Estimated drive time from Portland, OR.

7 hours

Date visited.

May 28, 2022

Elevation.

6,414′

National Historic Lookout Register.

No

Trip Report.

We headed back out on NF-14 after visiting Antelope Mountain L.O. until we reached NF-185. We were unsure how close we’d be able to get to Crane Point since we’d have to take three different three numbered roads. Three numbered roads in the forest are typically rough and best driven by high-clearance vehicles. Some were noted on the ranger district map as well maintained gravel, but I was skeptical. You will take NF-185 all the way to a major four way junction with NF-1450. From here you will turn right on to NF-1450, right on to NF-380, and then another right on NF-407 to get to Crane Point. We were able to drive all the way to NF-380 with no issues in my Civic. We made it about a mile down NF-380 before we decided to pull over and walk the remaining distance. The road was muddy and soft after all the recent rain. I think it would be a relatively drivable road in drier conditions for most.

I’d estimate we only walked a mile and a half to get to the platform. The road is signed for NF-407 but it would be easy to miss while driving. The platform used for Crane Point is still there along with the stand for the fire finder. It sits atop a rocky outcropping with views toward Monument Rock Wilderness and Strawberry Mountain Wilderness. We were even able to spot Antelope Mountain L.O. and what we thought to be Table Rock L.O. in the distance. I was surprised to find the fire finder stand was not bolted down to anything and still there. It has a heavy metal base, but people will walk off with anything. The platform itself was still in decent condition minus a few boards that had signs of rot. We were lucky enough to get to enjoy this summit rain free as well. As we started our walk back to the car another storm rolled in and we were once again in a rain cloud. A couple out on their ATV even stopped to ask us if we were doing ok. I always think about how odd it must be to come upon a couple just walking down a random Forest Service road. We told them about the old lookout structure just up the road and continued on. They probably assumed we were lost or broken down initially, especially since we drove a Civic and parked it in a seemingly random spot. I personally have never seen another Civic or equivalent car in the nitty gritty of the forest driving around unless I’ve been at a trailhead.

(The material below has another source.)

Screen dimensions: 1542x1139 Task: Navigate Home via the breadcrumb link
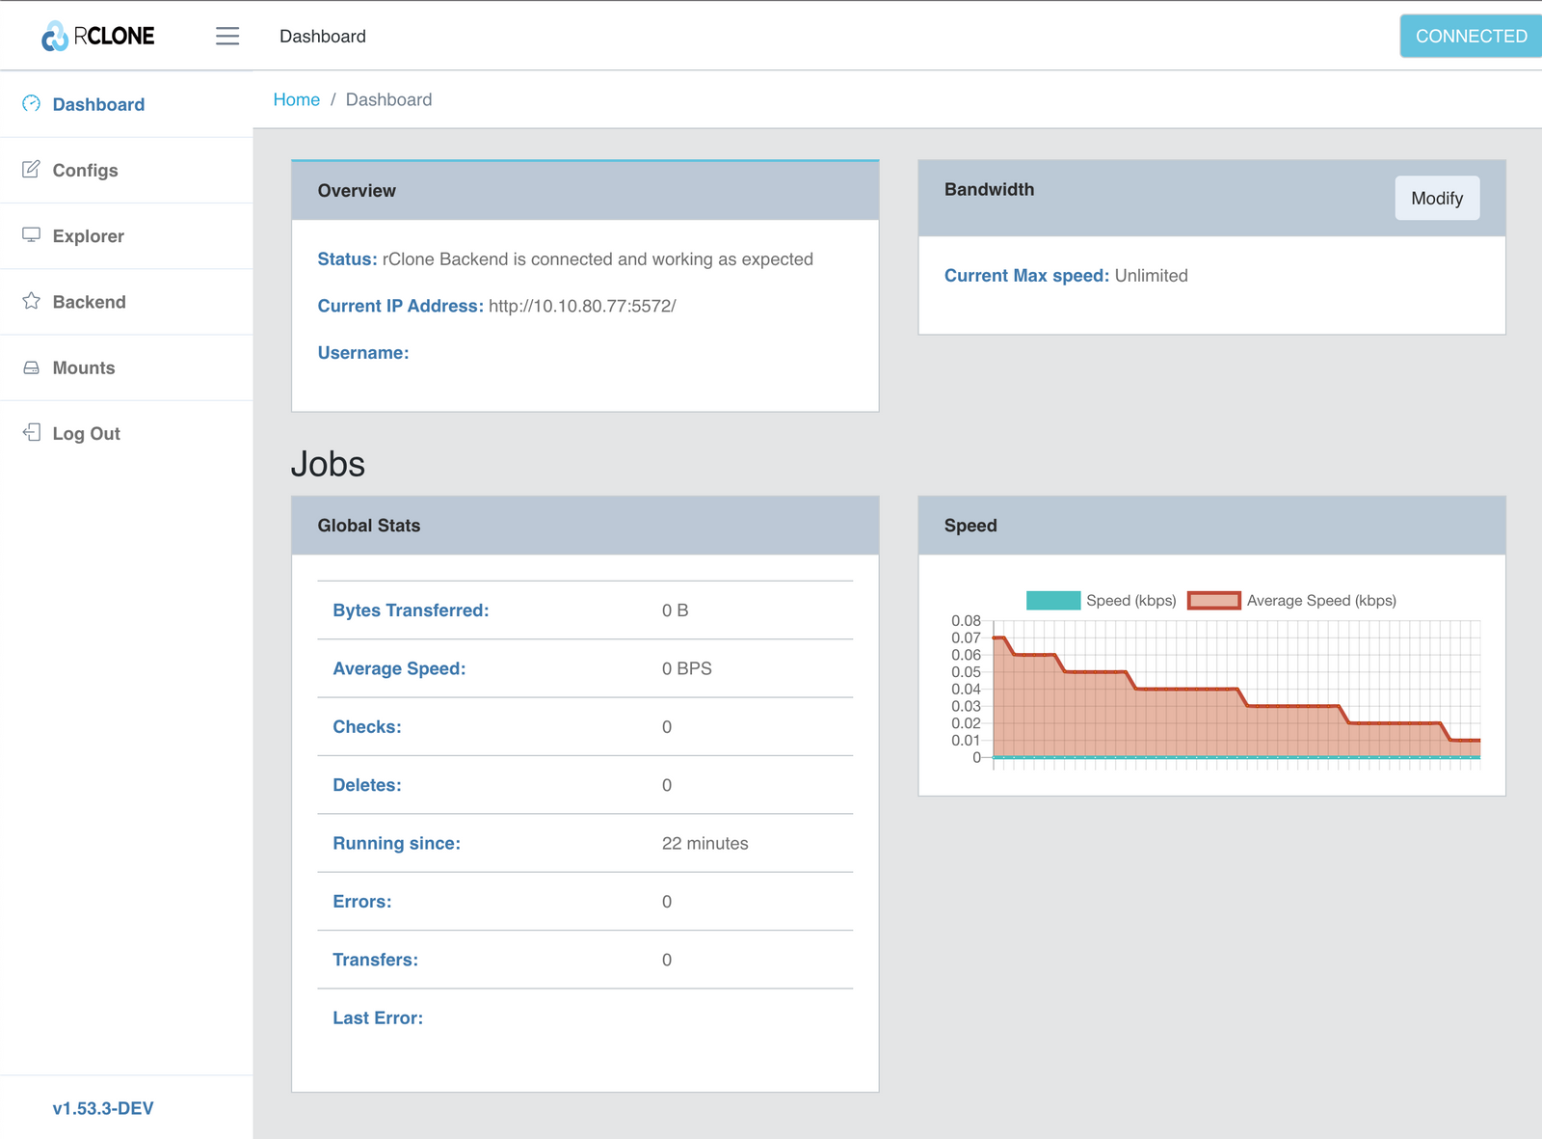296,99
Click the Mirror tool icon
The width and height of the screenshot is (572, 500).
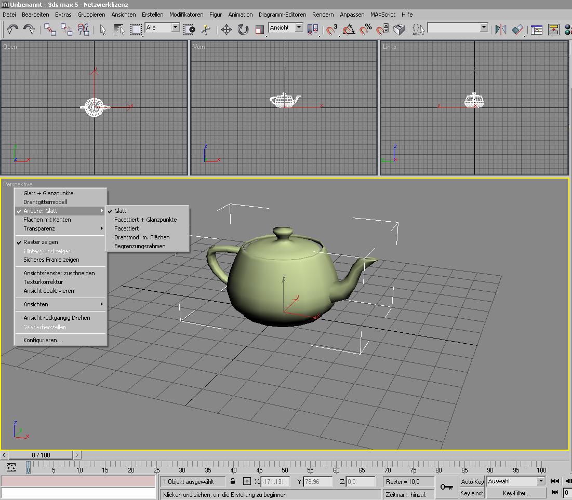(501, 30)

We made it back to camp relatively early in the afternoon and I decided to take a nap in the tent. My partner chose to wonder down the spur road we were camping on to explore a bit more. Eventually the rain storm turned into a thunderstorm. I read a book in the tent for a while before I decided to check and see if he made it back. He was hiding out from the rain in the car by the time I checked. Neither of us were looking forward to cooking dinner in the rain. We waited in the car until what seemed like a break in the weather. Once we were out and cooking it started raining again. We enjoyed our dinner from the warmth of the car. It obviously wasn’t going to get any drier here, so we decided to pre-pack most things wet for tomorrow morning since we would be moving camps.

History.

Crane Point is listed on the Former Fire Lookout Site, but the platform and fire finder stand are still there. I would consider this an existing Fire Lookout site since the structure used is still partially there. It is also noted that fire crew’s will still use this area as a vantage point. The site was originally established in the 1930’s. The tent cabin used for the living quarters is no longer there. There is not much information on this lookout but based on older photos it was at least used up until the early 1960’s.